Since then, Anderson says, the Sun Sentinel has been more careful about when and how it uses the name and image of the shooter.
It’s a small change at one newspaper, but it might be a sign of something bigger. The experts and working journalists interviewed for this article say they’re sensing a shift in conventional wisdom. Even if newsrooms aren’t changing their practices, journalists are talking about the idea of mass shootings as a social contagion, and thinking about whether their coverage acts as a vector.
The “who” in a major news story isn’t going anywhere without a wholesale rethinking of what journalism is and does. What seems more likely is that a new set of best practices will emerge—much as they have for covering suicide, mental illness and sexual assault.

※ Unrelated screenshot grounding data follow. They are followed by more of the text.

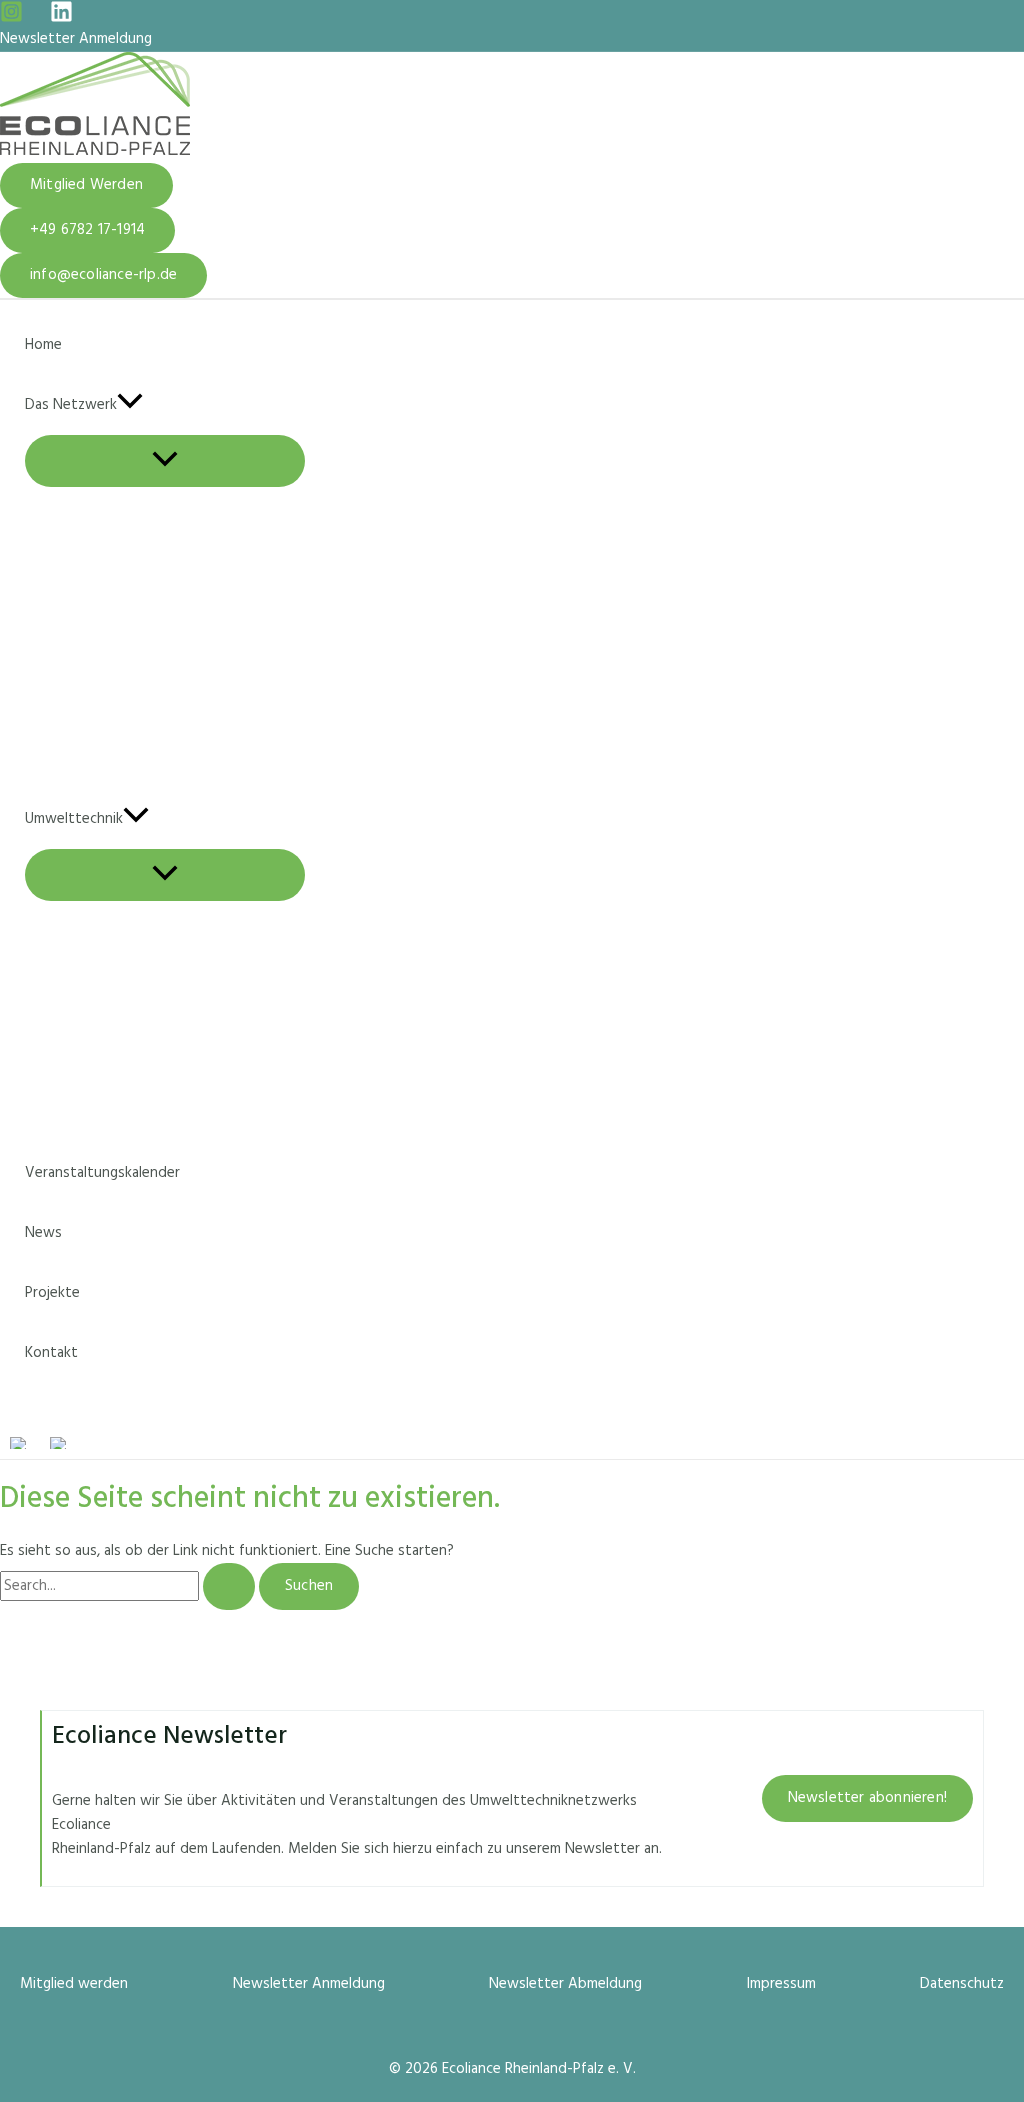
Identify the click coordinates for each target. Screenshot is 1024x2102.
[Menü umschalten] (165, 461)
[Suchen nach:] (129, 1586)
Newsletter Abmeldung (565, 1984)
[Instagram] (11, 19)
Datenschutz (962, 1984)
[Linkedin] (61, 19)
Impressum (781, 1984)
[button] (86, 185)
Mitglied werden (74, 1984)
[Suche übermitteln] (229, 1586)
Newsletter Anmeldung (76, 39)
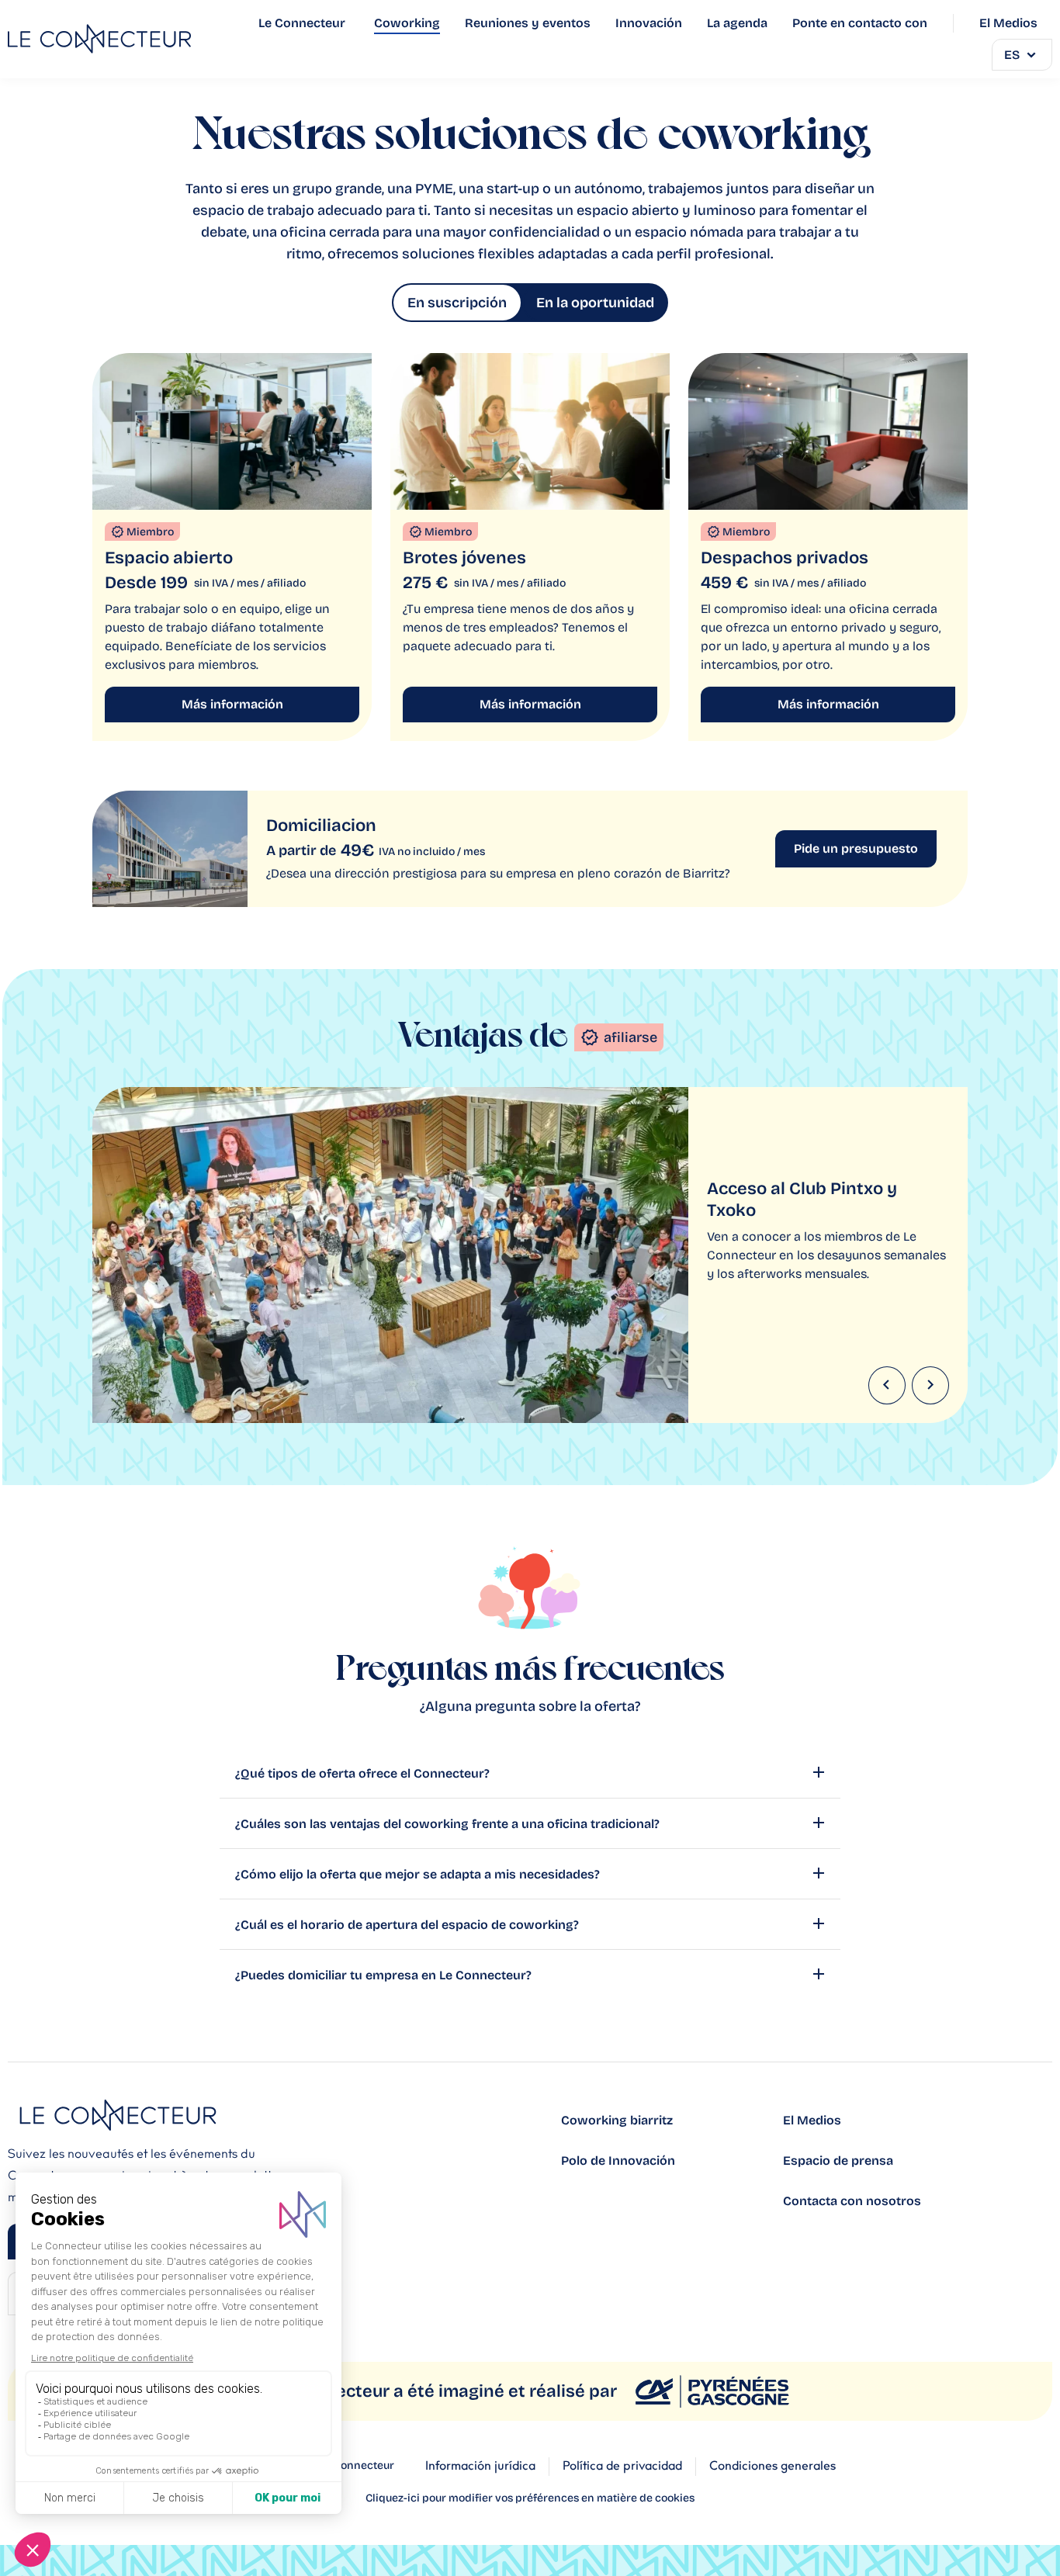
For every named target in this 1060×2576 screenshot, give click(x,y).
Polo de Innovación (618, 2160)
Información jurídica (480, 2466)
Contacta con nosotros (852, 2200)
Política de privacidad (622, 2466)
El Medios (812, 2120)
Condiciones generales (772, 2466)
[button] (887, 1385)
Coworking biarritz (617, 2120)
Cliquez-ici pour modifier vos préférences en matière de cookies (530, 2498)
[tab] (457, 302)
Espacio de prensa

It’s likely to focus on areas of broad agreement: don’t publish a killer’s manifesto; don’t keep score of the deadliest mass shootings of all time; avoid photos of the killer; avoid repeating the killer’s name in contexts where it’s irrelevant, like profiles of victims and survivors.
“I’m not naïve enough to think that change is going to happen overnight, but I think we will see some changes,” says Dahmen, the University of Oregon journalism professor. “Journalism has a moral responsibility to seek truth, but also to minimize harm. No well-intentioned journalist wants to create harm. They want to inform audiences, and they’re just doing it the way they’ve always done it.”